IC13 – Personalizing instruction and recognizing student misunderstandings using reinforcement learning

Lecturer: Anna Rafferty
Fields: Artifical Intelligence/Machine learning

Content

Online educational technologies provide opportunities to monitor learners’ knowledge in real time and modify instruction based on learners’ responses. In this talk, I’ll give a brief overview of some of the ways that reinforcement learning has been used to achieve these goals, and then provide a more in-depth discussion of my own work using inverse reinforcement learning to make inferences about learners’ understanding. In this work, we are particularly focused on interpreting learners’ behavior in multi-step tasks, such as games or mathematical problem solving, and we combine ideas from machine learning and computational cognitive modeling. Our approach offers the potential to provide feedback about learners’ strategies and misunderstandings based on their pattern of interactions. Overall, the talk will argue that work in reinforcement learning for education has the potential to create smarter educational resources and that taking an interdisciplinary perspective suggests new insights and approaches.

Literature

  • Rafferty, A. N., Jansen R. A., & Griffiths, T. L. (2020). Assessing Mathematics Misunderstandings via Bayesian Inverse Planning. Cognitive Science. DOI: 10.1111/cogs.12900
  • Rafferty, A. N., Jansen, R. A., & Griffiths, T. L. (2016) Using Inverse Planning for Personalized Feedback. Proceedings of the 9th International Conference on Educational Data Mining (pp. 472-477). http://tiny.cc/IRLFeedbackEDM2016

Lecturer

Anna Rafferty

Dr. Anna Rafferty earned her PhD from the University of California, Berkeley, and is currently an associate professor of computer science at Carleton College. Her work addresses questions at the intersection of machine learning, computational cognitive science, and education.
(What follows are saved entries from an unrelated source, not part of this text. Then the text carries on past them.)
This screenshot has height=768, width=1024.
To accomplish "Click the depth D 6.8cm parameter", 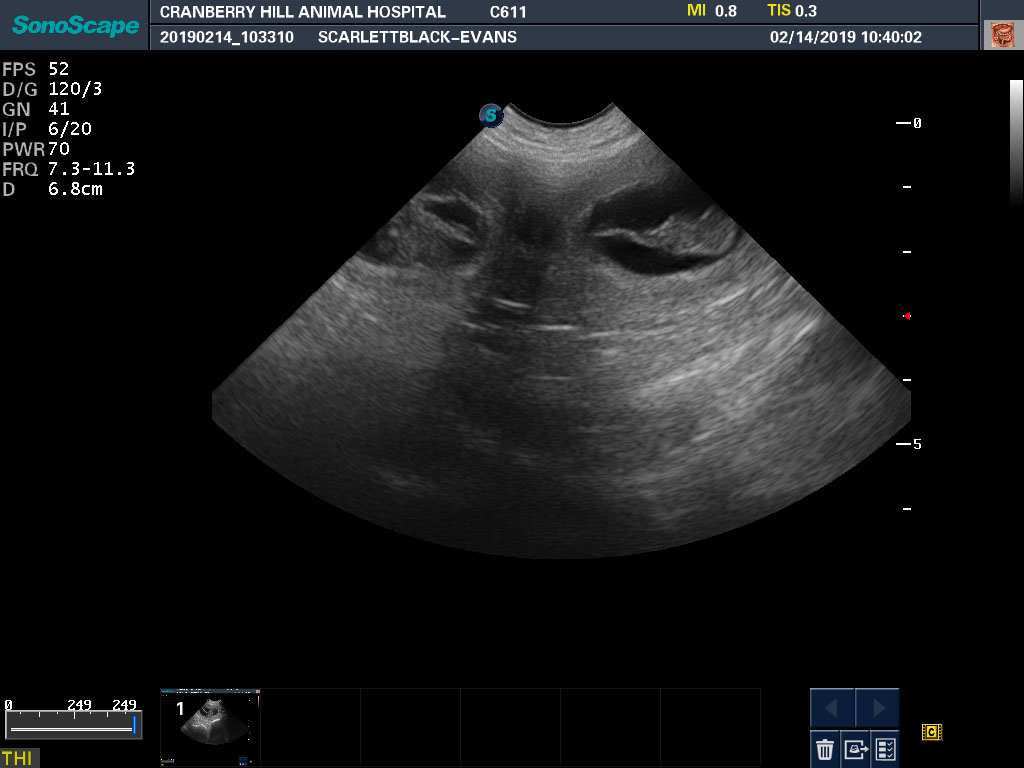I will pyautogui.click(x=53, y=189).
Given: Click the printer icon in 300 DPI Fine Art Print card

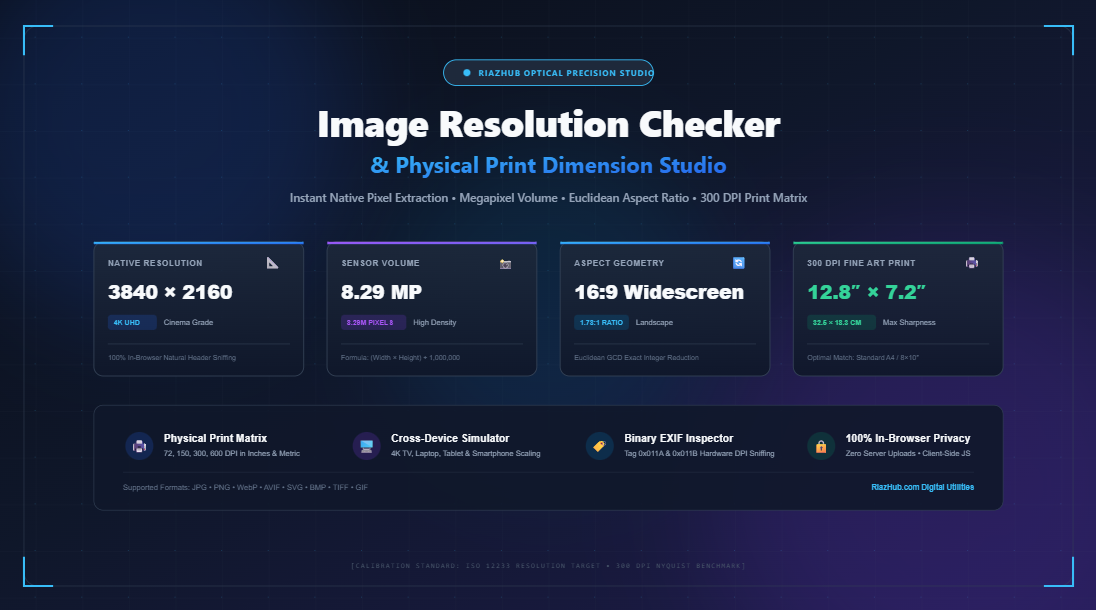Looking at the screenshot, I should pos(972,263).
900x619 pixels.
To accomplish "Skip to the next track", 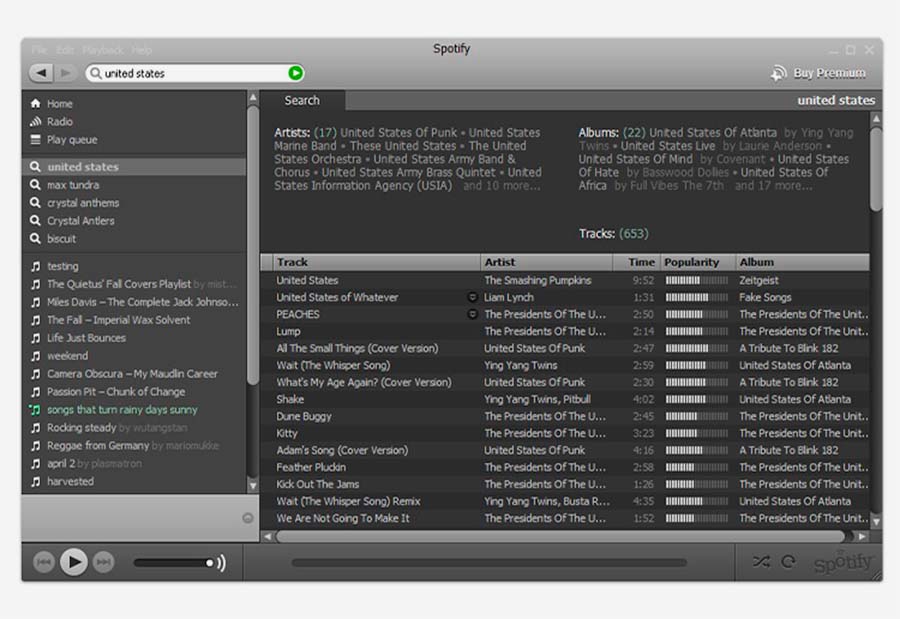I will point(103,562).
She is particularly interested in developing automated strategies to provide effective feedback to students and in developing technologies that can both continuously improve instruction for students and provide valuable data for researchers to draw more general conclusions about the effectiveness of educational interventions. Dr. Rafferty has recently begun work emphasizing the importance of considering equitable impacts across students in educational technologies that have the potential for personalization.